> _What to produce_
Print, exactly and completely, the data that appears below.

** Task material follows **

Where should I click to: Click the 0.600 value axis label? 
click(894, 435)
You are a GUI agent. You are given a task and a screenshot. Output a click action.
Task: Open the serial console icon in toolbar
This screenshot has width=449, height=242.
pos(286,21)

** End of Task material **

> _Answer for this exercise_
Where should I click to: Click the 0.600 value axis label? 
click(894, 435)
You are a GUI agent. You are given a task and a screenshot. Output a click action.
Task: Open the serial console icon in toolbar
This screenshot has width=449, height=242.
pos(286,21)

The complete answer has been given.